For those on either side of the debate, Virginia — where all state House and Senate seats are up for election and early voting begins Friday — is among the biggest fights this year over abortion rights. The Commonwealth’s odd-year elections are often an indicator of the national mood heading into major election years and offer both parties a chance to test campaign strategies, messaging and policy ahead of 2024 contests for president, Congress and other offices.
Democrats are banking on abortion rights to be a winning issue, just as it was in the 2022 midterms and in earlier contests this year in Virginia and elsewhere. They hope it will lift candidates in a place that Democrat Joe Biden won in 2020 but where voters a year later backed Youngkin, who is still mentioned as a possible late 2024 entry for president.
The Democratic National Committee recently invested $1.2 million into Virginia races, and Vice President Kamala Harris was in the state Thursday to kick off a college tour aimed at mobilizing young voters to fight for reproductive rights, action on climate change and other issues.
Republicans are centering their focus elsewhere in an echo of Youngkin’s winning 2021 campaign — when the businessman defeated a former governor at a time when Roe was still law.
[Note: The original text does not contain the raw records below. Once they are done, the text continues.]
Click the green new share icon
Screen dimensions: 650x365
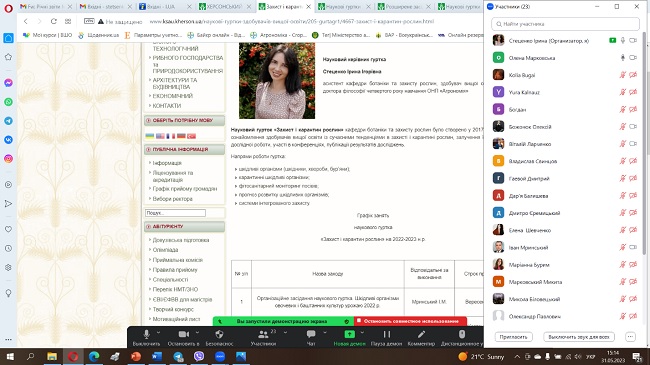[349, 334]
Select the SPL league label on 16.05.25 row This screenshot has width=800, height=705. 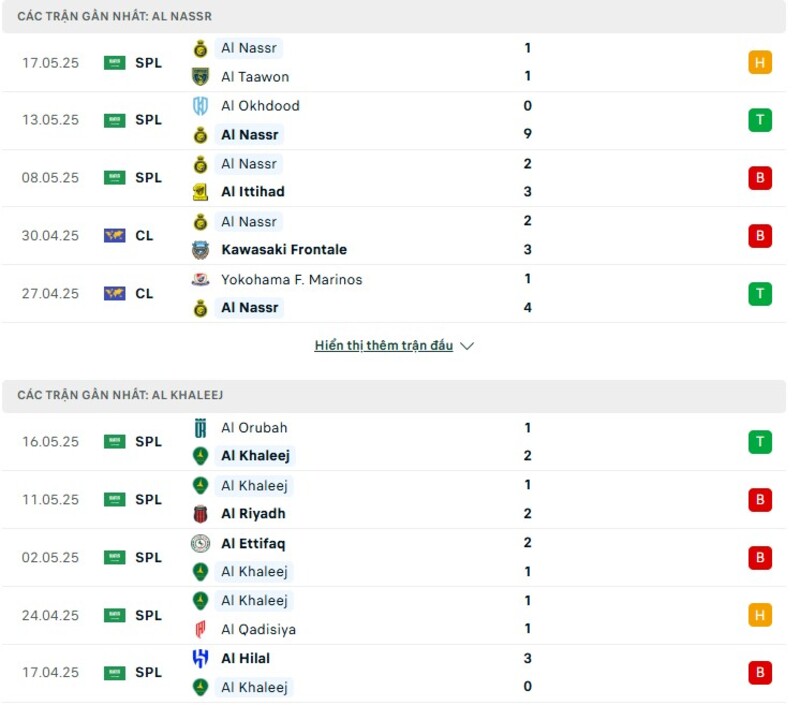click(148, 442)
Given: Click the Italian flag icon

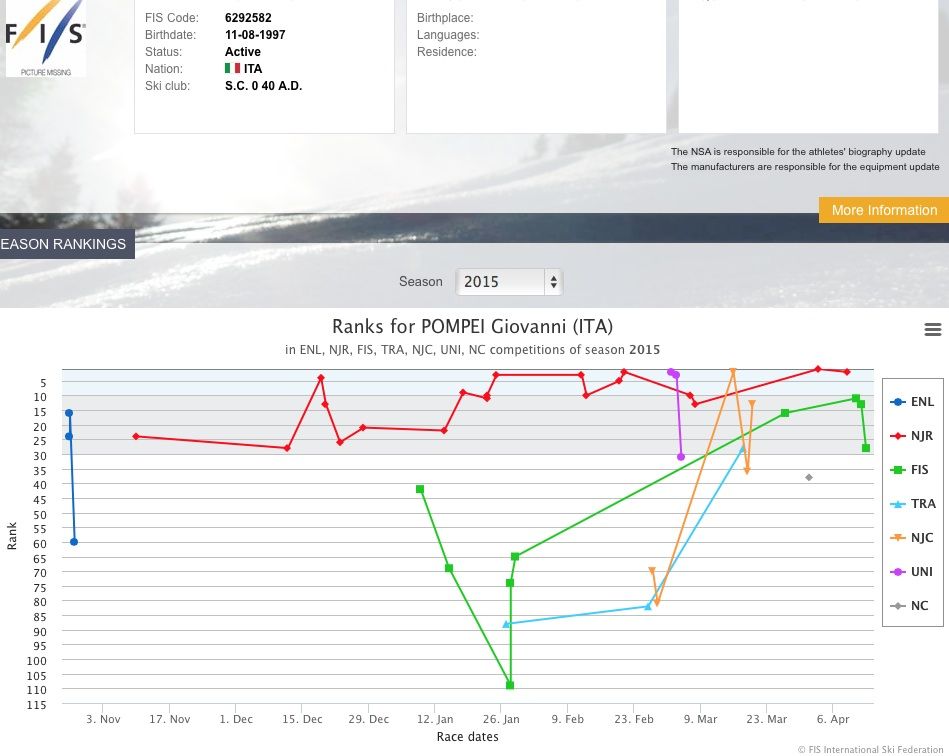Looking at the screenshot, I should (x=232, y=69).
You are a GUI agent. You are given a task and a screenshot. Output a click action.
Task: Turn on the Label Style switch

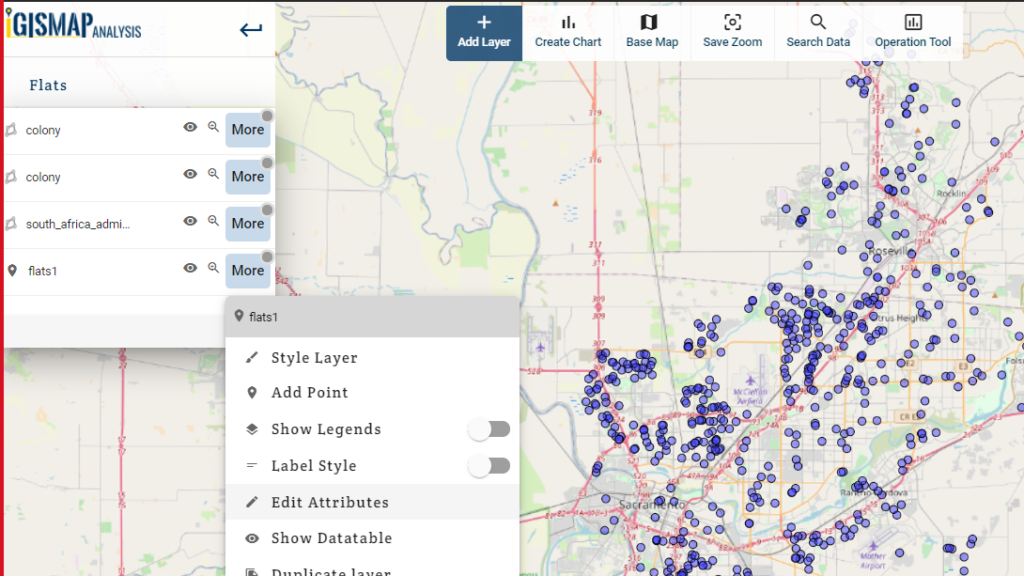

They’re talking about kitchen table issues, such as the cost of living, public safety and protecting the role of parents in directing their children’s education.
Zack Roday, the coordinated campaign director at Youngkin’s Spirit of Virginia PAC, said Democrats are focused on abortion because they “have nothing to run on.” He accused Democrats of misrepresenting Youngkin’s proposed 15-week limit on abortions as a total ban. Most abortions take place before 15 weeks, and Youngkin’s proposal includes exceptions for rape, incest and to save the life of the mother.
“They have no vision, no agenda, nothing to offer the Commonwealth,” Roday said. “It’s all fear and lies.”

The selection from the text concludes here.